The Equity Distribution Agreement provides that, in addition to the issuance and sale of the ATM Shares by the Company through the Sales Agents, the Company also may enter into forward sale agreements under the Master Forward Sale Confirmations. In connection with each particular forward sale agreement, the relevant forward purchaser or its affiliates will, at the Company’s request, borrow from third parties and, through the relevant Sales Agent, sell a number of the ATM Shares equal to the number of ATM Shares underlying the particular forward sale agreement (the Sales Agents, when acting as agents for Forward Purchasers, individually, a “Forward Seller” and, collectively, the “Forward Sellers”). In no event will the aggregate number of Shares sold through the Sales Agents, whether as an agent for the Company or as a Forward Seller, under the Equity Distribution Agreement and any forward sale agreements, have an aggregate sales price in excess of $2,000,000,000.
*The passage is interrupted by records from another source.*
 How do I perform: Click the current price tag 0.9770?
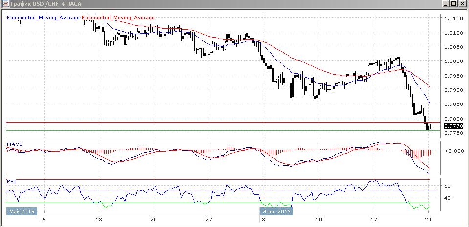coord(452,126)
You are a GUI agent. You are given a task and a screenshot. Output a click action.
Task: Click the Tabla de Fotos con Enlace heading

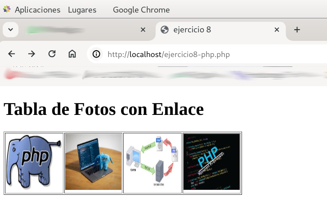point(103,109)
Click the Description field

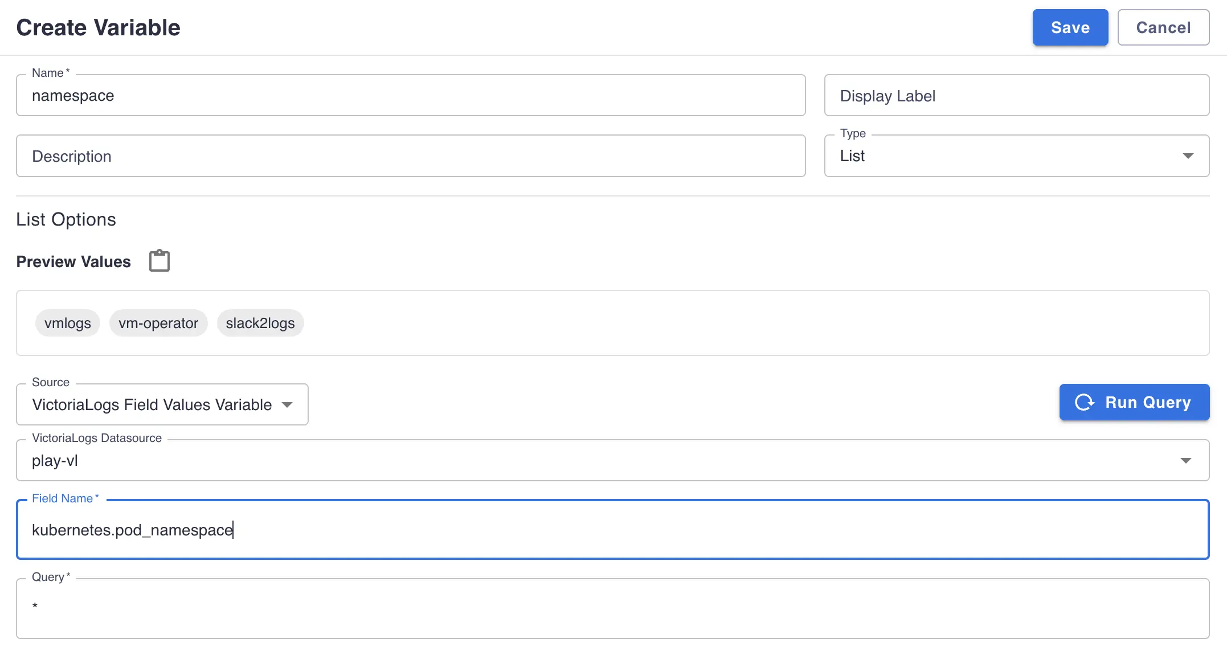pyautogui.click(x=399, y=155)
The Company will not initially receive any proceeds from the sale of borrowed shares of Common Stock by a Forward Seller. The Company expects to physically settle each particular forward sale agreement with the relevant Forward Purchaser on one or more dates specified by the Company on or prior to the maturity date of that particular forward sale agreement, in which case the Company would expect to receive per share cash proceeds at settlement equal to the forward sale price under the relevant forward sale agreement. However, the Company may also elect to cash settle or net share settle a particular forward sale agreement, in which case the Company may not receive any proceeds (in the case of cash settlement) or will not receive any proceeds (in the case of net share settlement), and the Company may owe cash (in the case of cash settlement) or shares of Common Stock (in the case of net share settlement) to the relevant forward purchaser.
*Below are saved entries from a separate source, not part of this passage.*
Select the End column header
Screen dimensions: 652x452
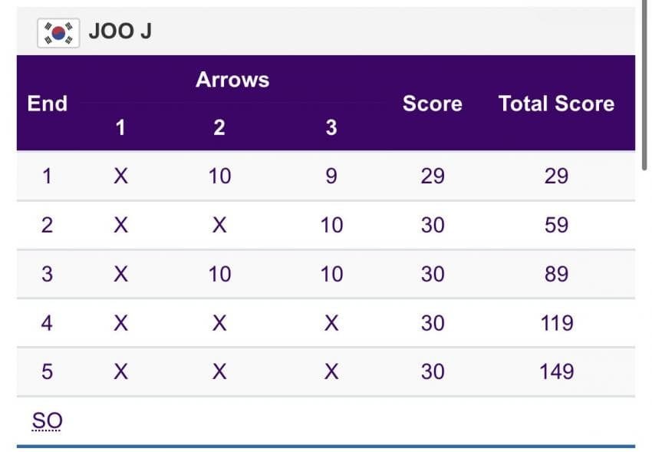tap(47, 104)
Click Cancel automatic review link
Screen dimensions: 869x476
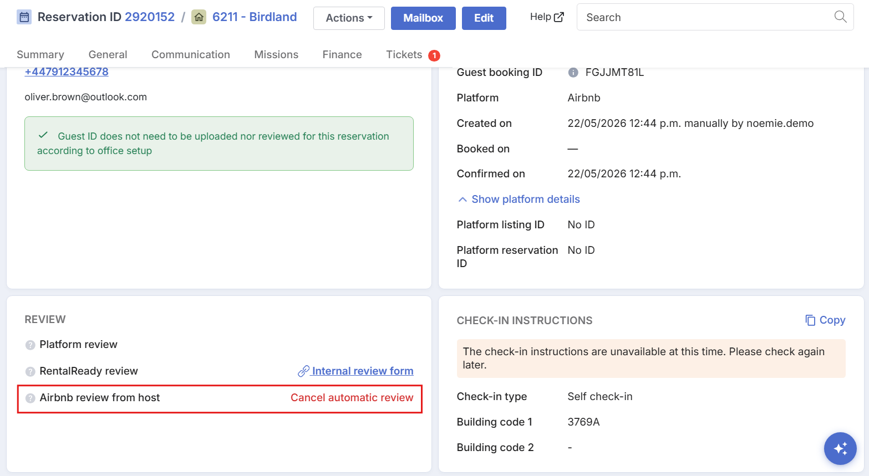(352, 398)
Sales of the ATM Shares, if any, will be made by means of ordinary brokers’ transactions on the New York Stock Exchange at market prices, in block transactions, or as otherwise agreed with the applicable Sales Agent, or by means of any other existing trading market for the Common Stock or to or through a market maker other than on an exchange. The offer and sale of the ATM Shares has been registered on the New Registration Statement pursuant to a prospectus supplement filed with the SEC on May 4, 2021.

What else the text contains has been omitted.